_Goal_. Copy each of the following records verbatim, omitting the pictures from your reply.

(Records from a dataset on pointing to locations)
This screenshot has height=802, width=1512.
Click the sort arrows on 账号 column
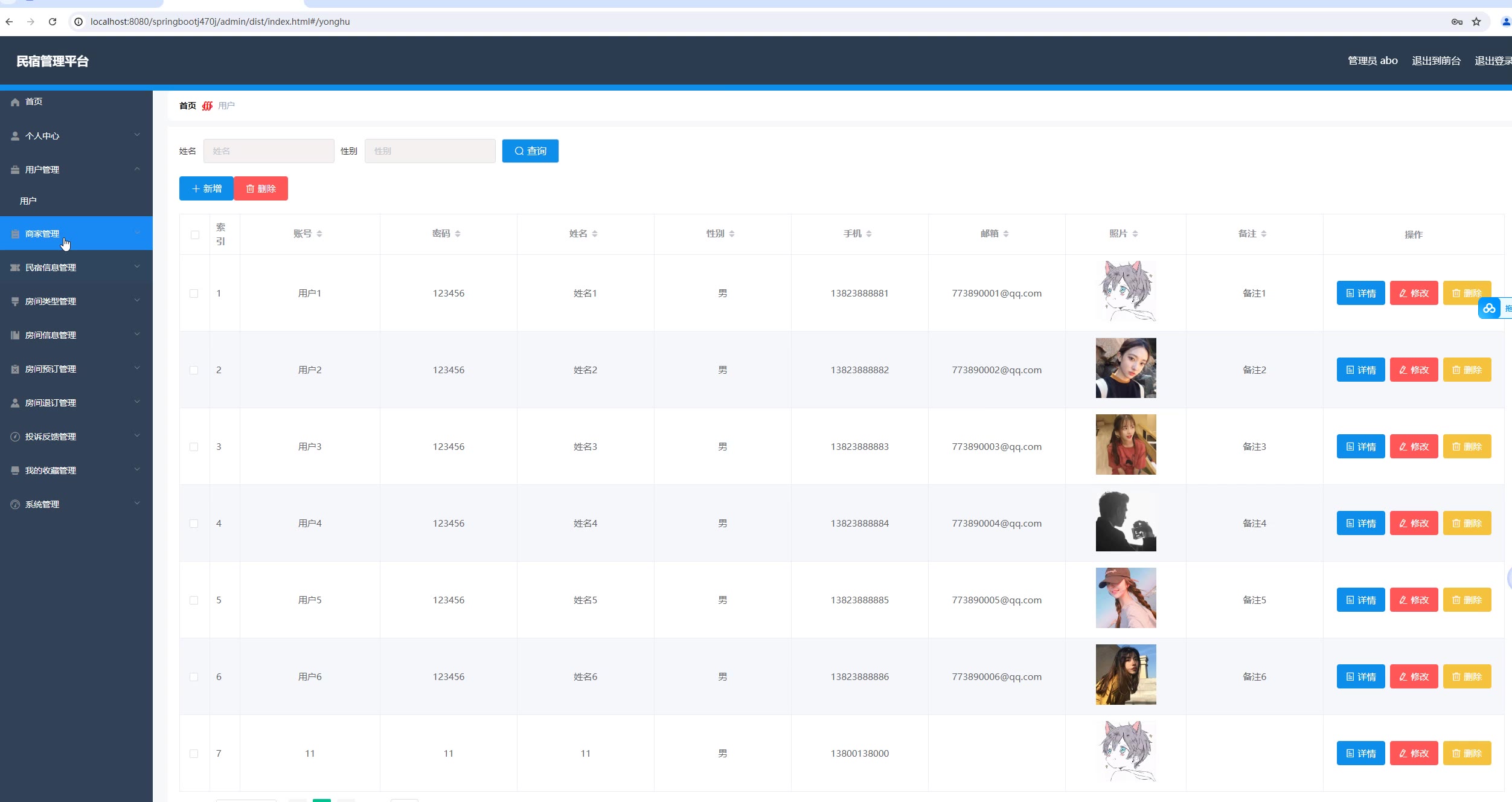(319, 234)
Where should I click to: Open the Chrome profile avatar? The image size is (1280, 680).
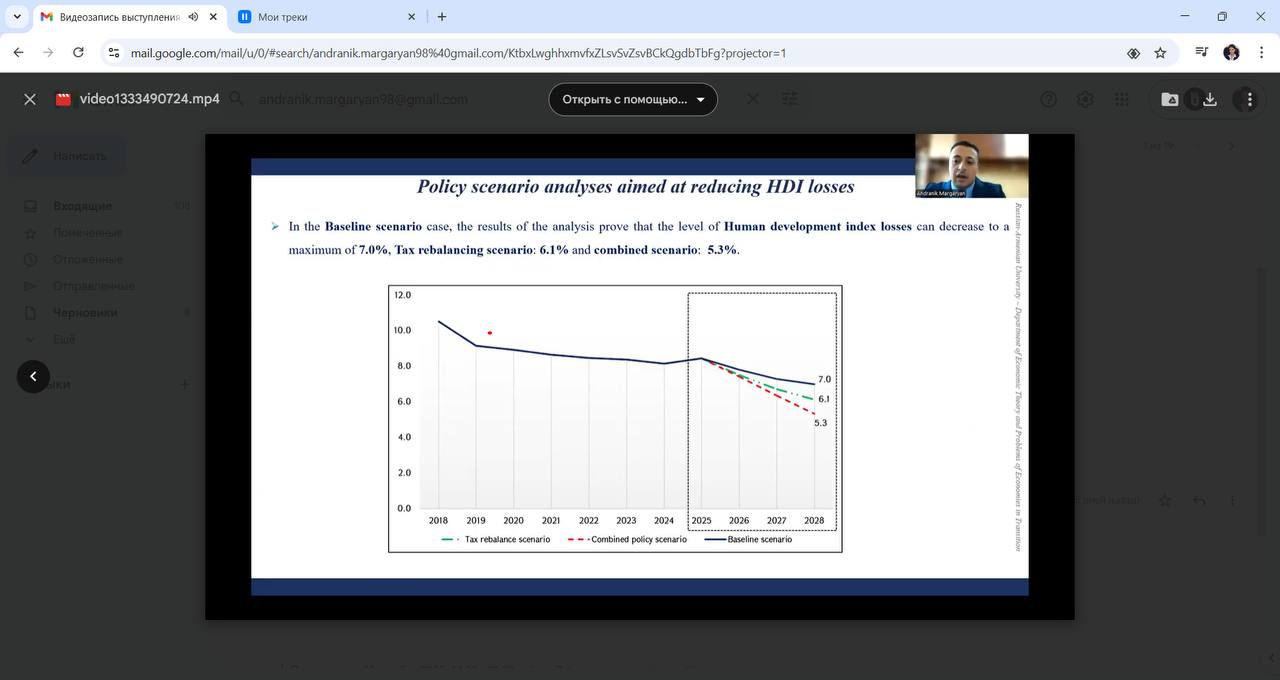point(1231,53)
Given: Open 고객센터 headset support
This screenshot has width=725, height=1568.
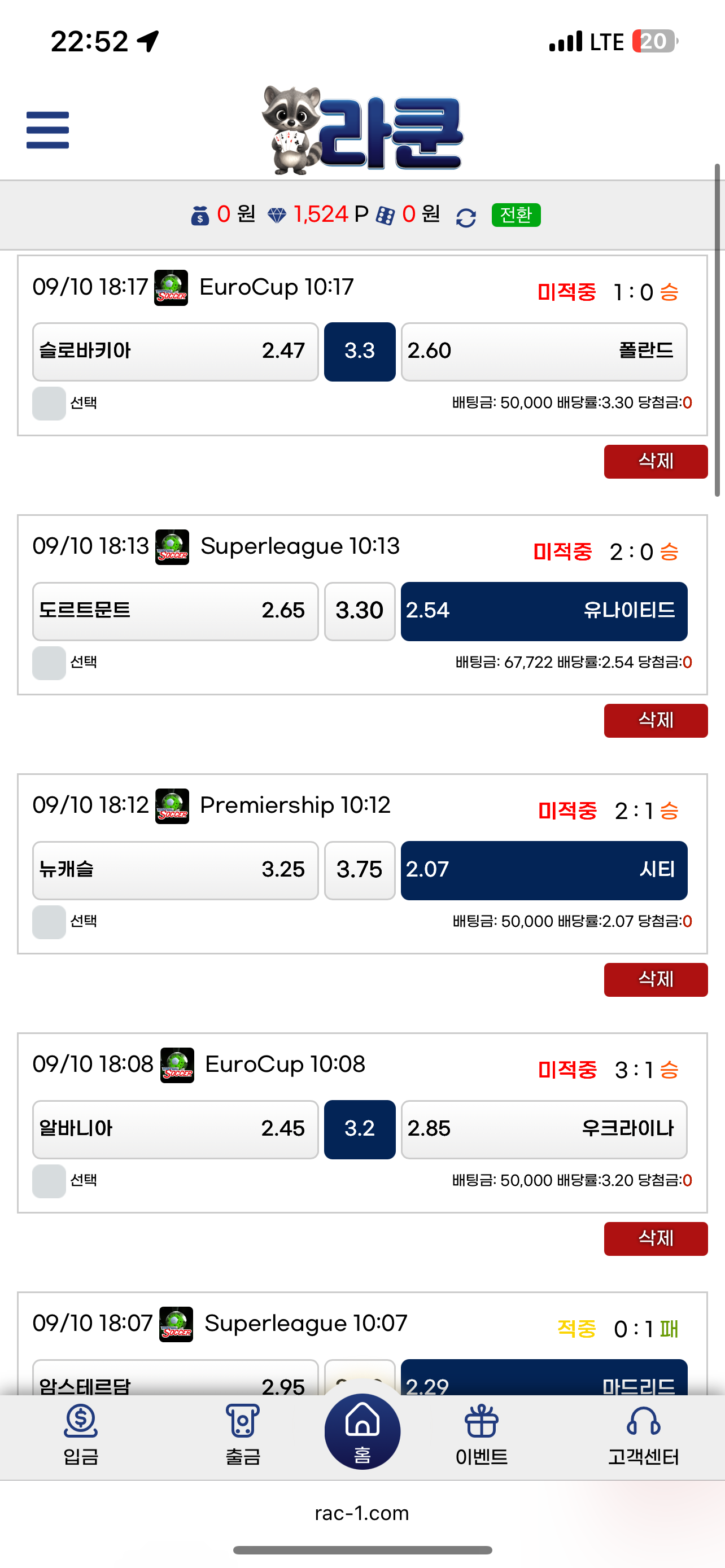Looking at the screenshot, I should click(644, 1434).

_Answer to the exercise_.
This screenshot has height=802, width=1512.
Click the sort arrows on 账号 column
(319, 234)
Where should I click to: Open the Chrome profile avatar? The image size is (1280, 680).
point(1231,53)
Given: Open 고객센터 headset support
This screenshot has width=725, height=1568.
Looking at the screenshot, I should click(644, 1434).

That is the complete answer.